▽

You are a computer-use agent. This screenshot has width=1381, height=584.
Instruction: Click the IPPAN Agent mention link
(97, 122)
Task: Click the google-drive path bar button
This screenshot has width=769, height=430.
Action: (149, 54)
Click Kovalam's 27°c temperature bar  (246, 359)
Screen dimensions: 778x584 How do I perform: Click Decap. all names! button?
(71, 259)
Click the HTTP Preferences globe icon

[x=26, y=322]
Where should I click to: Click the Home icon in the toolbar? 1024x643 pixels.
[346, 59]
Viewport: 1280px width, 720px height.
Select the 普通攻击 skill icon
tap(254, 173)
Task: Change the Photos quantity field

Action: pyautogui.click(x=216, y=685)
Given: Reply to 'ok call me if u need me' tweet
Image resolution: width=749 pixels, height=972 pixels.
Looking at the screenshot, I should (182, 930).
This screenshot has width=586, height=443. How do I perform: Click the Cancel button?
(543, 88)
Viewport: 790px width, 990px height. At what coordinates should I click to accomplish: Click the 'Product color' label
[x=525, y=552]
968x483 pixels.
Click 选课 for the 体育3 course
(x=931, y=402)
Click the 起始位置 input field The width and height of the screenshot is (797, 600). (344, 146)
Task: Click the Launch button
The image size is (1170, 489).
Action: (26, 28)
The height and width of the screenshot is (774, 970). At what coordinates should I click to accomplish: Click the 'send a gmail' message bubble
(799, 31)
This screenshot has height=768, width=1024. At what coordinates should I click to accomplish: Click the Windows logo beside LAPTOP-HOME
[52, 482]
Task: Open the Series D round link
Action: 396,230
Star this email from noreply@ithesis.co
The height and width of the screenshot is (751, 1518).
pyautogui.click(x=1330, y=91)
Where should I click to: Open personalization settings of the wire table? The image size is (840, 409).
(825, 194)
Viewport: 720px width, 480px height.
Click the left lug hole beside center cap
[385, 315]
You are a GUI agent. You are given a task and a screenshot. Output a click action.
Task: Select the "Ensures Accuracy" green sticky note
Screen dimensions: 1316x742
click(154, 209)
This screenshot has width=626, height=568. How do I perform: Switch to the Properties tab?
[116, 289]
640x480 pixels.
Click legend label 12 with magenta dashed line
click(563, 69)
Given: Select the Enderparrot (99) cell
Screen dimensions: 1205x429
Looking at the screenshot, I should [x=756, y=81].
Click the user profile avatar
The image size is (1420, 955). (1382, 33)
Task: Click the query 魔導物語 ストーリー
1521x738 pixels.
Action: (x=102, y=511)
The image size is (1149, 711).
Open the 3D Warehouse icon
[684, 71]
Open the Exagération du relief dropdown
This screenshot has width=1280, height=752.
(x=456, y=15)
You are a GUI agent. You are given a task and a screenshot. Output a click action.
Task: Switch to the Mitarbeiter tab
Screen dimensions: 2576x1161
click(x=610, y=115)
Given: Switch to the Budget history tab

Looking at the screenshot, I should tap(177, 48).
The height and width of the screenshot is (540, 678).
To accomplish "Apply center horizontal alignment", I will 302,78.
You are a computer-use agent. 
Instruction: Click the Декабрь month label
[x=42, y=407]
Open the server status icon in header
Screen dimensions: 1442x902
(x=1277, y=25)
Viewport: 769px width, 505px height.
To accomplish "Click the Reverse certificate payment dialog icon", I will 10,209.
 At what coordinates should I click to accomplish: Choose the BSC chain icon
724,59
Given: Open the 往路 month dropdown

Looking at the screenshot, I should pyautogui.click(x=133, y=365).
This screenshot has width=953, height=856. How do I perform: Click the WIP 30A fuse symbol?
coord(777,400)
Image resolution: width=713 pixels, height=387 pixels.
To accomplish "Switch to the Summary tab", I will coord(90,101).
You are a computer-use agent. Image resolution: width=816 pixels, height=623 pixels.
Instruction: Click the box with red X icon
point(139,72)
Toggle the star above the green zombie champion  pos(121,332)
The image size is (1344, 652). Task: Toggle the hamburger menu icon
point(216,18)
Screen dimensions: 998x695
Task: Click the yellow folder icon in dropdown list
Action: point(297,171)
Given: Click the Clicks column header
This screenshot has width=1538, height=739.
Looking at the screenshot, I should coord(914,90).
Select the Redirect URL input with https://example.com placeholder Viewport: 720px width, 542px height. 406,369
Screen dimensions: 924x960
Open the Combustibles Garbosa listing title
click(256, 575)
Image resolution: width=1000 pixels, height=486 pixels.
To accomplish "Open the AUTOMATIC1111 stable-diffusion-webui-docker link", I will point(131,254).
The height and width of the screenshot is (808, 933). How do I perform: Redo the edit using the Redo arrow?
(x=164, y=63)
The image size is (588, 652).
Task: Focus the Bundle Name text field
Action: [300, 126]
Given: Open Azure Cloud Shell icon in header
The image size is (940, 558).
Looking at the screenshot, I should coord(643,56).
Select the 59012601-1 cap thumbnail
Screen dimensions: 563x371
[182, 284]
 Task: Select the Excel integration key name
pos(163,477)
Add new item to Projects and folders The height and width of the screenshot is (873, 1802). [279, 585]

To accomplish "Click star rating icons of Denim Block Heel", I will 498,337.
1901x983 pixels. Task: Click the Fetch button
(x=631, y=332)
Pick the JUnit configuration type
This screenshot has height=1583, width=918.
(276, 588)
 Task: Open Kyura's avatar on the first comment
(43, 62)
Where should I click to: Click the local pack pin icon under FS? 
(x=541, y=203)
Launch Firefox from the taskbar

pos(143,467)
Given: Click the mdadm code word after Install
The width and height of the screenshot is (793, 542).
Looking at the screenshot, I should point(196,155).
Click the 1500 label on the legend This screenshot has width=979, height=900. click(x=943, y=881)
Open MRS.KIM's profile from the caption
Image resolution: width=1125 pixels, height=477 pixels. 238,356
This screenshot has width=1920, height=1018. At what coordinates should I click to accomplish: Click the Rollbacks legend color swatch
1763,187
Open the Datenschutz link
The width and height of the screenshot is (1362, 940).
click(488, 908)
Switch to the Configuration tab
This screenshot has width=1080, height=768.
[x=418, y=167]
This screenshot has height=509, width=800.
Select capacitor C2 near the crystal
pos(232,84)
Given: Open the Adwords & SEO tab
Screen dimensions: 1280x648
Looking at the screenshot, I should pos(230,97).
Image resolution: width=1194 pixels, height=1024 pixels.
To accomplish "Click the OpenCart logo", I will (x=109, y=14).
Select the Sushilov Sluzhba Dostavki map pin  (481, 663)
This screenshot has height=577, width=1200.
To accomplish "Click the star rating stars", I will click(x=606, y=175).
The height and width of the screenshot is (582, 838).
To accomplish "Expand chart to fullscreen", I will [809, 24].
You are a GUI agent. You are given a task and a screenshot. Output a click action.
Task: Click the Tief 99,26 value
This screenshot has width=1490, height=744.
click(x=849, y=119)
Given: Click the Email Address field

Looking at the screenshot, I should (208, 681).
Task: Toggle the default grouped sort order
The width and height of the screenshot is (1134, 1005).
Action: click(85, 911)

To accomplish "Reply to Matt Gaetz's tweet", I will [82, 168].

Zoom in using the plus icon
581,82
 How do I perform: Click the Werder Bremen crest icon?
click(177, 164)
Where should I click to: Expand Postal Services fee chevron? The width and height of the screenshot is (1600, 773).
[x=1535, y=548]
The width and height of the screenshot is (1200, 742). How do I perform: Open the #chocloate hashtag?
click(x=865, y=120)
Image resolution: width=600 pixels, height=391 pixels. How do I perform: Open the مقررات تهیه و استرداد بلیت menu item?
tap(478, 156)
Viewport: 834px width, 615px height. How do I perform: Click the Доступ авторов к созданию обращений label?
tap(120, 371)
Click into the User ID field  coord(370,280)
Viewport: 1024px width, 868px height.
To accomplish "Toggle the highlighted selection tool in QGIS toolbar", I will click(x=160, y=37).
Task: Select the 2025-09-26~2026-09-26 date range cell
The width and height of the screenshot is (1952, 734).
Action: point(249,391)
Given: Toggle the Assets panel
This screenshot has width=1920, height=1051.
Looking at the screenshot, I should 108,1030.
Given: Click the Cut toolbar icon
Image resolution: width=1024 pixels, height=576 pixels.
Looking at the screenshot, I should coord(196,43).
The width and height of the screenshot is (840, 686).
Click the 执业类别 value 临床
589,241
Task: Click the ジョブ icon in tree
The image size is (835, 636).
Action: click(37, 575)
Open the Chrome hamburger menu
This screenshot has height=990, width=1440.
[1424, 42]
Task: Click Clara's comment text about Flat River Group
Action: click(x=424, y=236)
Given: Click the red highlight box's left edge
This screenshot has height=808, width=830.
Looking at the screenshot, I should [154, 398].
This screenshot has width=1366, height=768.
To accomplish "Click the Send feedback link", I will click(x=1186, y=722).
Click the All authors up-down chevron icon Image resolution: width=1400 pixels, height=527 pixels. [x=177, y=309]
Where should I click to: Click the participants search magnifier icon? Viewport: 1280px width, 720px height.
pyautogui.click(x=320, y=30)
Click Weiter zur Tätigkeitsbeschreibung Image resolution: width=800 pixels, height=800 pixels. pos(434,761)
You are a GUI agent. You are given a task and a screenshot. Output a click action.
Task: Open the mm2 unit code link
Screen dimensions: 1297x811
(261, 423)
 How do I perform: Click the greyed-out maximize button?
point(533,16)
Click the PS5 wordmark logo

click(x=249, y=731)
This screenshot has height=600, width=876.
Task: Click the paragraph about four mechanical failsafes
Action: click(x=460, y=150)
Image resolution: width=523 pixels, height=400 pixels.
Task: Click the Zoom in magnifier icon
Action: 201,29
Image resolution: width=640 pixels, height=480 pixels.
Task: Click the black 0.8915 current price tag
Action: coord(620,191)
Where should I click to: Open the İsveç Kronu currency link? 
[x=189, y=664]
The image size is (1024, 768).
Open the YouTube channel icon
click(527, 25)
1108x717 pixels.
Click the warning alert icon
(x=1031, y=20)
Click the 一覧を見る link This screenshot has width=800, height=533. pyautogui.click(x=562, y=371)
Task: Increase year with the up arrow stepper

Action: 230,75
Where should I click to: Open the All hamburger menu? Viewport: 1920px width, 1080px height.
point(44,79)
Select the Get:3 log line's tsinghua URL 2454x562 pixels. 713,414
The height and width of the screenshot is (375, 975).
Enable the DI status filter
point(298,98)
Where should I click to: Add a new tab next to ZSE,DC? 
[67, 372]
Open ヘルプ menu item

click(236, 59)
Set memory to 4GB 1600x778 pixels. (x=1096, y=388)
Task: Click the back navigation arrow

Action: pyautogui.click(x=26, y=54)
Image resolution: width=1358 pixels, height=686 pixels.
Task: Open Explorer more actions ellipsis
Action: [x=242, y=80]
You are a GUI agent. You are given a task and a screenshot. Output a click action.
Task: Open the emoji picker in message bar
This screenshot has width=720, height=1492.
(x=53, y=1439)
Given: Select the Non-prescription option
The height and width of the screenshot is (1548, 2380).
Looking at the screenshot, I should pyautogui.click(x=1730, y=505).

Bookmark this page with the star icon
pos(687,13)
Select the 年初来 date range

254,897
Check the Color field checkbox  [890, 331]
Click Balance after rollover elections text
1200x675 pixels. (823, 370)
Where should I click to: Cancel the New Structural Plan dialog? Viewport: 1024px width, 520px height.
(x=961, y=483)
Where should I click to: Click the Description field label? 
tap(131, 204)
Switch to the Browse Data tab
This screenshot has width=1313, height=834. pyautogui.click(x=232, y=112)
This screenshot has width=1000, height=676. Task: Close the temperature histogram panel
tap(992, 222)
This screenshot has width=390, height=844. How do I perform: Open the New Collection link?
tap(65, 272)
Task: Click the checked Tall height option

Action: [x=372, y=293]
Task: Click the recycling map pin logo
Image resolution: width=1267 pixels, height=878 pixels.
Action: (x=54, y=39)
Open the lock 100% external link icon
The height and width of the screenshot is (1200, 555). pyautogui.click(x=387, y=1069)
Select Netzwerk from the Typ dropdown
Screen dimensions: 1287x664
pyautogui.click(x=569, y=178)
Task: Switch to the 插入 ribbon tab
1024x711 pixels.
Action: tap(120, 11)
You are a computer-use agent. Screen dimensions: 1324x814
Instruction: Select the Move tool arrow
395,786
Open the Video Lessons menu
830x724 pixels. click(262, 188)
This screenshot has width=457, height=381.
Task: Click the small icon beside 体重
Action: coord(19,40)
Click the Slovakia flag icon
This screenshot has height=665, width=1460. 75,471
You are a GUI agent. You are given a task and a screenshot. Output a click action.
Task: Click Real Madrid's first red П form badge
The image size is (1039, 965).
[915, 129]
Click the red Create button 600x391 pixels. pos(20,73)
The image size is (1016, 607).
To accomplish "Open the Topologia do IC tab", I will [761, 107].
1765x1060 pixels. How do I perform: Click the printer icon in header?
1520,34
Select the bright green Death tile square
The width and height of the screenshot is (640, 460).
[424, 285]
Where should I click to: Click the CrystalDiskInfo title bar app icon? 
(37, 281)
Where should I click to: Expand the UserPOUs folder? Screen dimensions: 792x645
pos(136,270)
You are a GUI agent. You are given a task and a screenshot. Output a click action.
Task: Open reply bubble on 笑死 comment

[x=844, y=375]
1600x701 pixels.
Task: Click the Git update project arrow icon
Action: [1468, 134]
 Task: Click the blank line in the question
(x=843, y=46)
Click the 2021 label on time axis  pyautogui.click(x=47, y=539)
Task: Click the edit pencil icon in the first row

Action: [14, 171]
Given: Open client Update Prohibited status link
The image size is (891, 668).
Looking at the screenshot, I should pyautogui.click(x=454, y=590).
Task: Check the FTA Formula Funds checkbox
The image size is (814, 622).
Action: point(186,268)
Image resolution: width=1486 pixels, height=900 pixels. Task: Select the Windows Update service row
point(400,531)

△

Lines in the data that hold "cell" must be located and copied.

[OUTPUT OF THE TASK]:
Given: Select the Enderparrot (99) cell
Task: Select the 2025-09-26~2026-09-26 date range cell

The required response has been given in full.